Eso es porque lo que una nación dice, y lo que una nación hace, generalmente son dos cosas diferentes.
¿Y qué es lo que DICE un diplómata?
Hay un discurso para el público; pero lo que dice al gobierno en cables confidenciales, es otra cosa.
Por ejemplo, Estados Unidos ha gastado toneladas de billones de morlacos para "estabilizar" Afganistán, y por casi una década presidentes y diplómatas han hablado brillantemente de, Hamid Karzai, el Presidente afgano, elogiándolo como una fuerza para la democracia en la región. Presidentes lo han abrazado y lo han tratado como a un aliado valioso.
Claro, éso es en público. Los cables diplomáticos distribuídos por Wikileaks y publicados por algunos periódicos, cuentan una historia totalmente diferente.
Esos cables describen a Karzái como un hombre con "una inseguridad profundamente arraigada," (si éso es verdad, es probablemente porque él recuerda como Estados Unidos trató a los hermanos Diem, sus "aliados de confianza" en Vietnam, en los años '60's!), y como a un hombre incapaz de comprender los puntos más básicos del arte de gobernar.
Otros cables describen una descarada corrupción, la venta de las posiciones ministeriales, favores en el más alto nivel a los capos traficantes de drogas y su poder en el pais. Un cable tiene a Karzái diciendo, "Cómo me gustaría que los Talibán fueran mis soldados!" Ese cable fue enviado hace dos años!

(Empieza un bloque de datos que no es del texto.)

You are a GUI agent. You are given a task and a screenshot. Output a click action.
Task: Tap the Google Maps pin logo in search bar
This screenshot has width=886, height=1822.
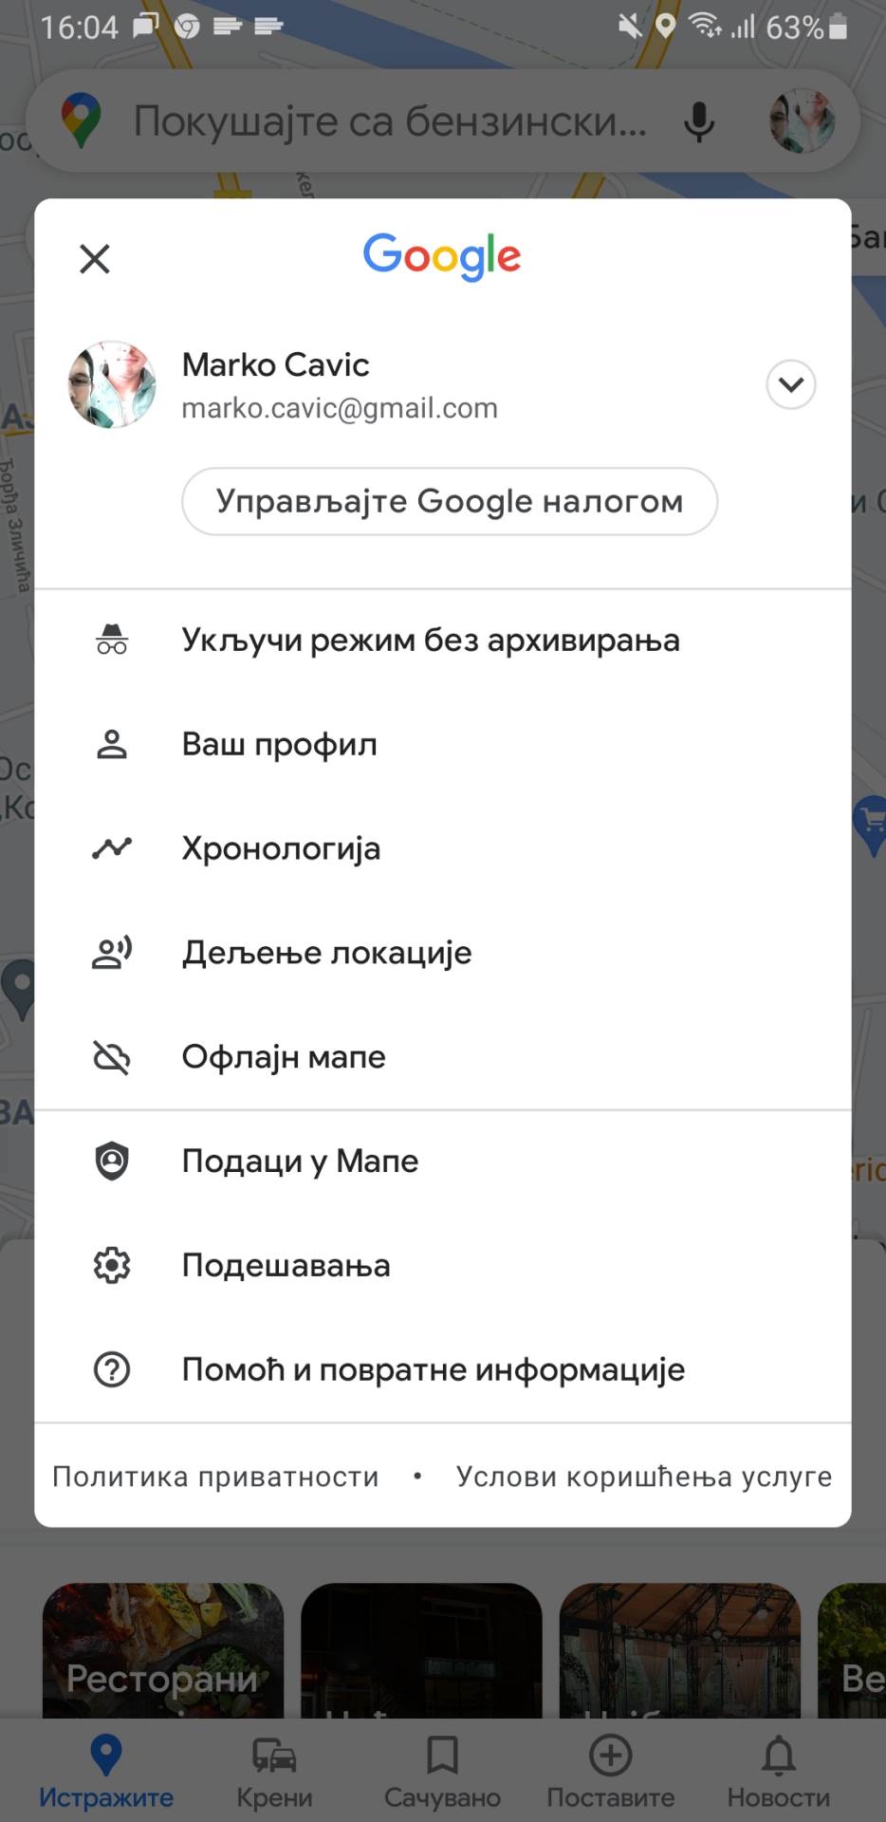tap(83, 121)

Wikileaks hizo lo que las corporaciones de los medios no pudieron o no quieren hacer; Wikileaks dio al público una visión real de las relaciones entre estados, especialmente en una nación donde Estados Unidos ha gastado muchísimos billones de dólares y miles de vidas (sin contar los incalculables miles de afganos muertos!) en defensa de una de las naciones más corrompidas del planeta.
Wikileaks ha realizado un poderoso e invalorable servicio público.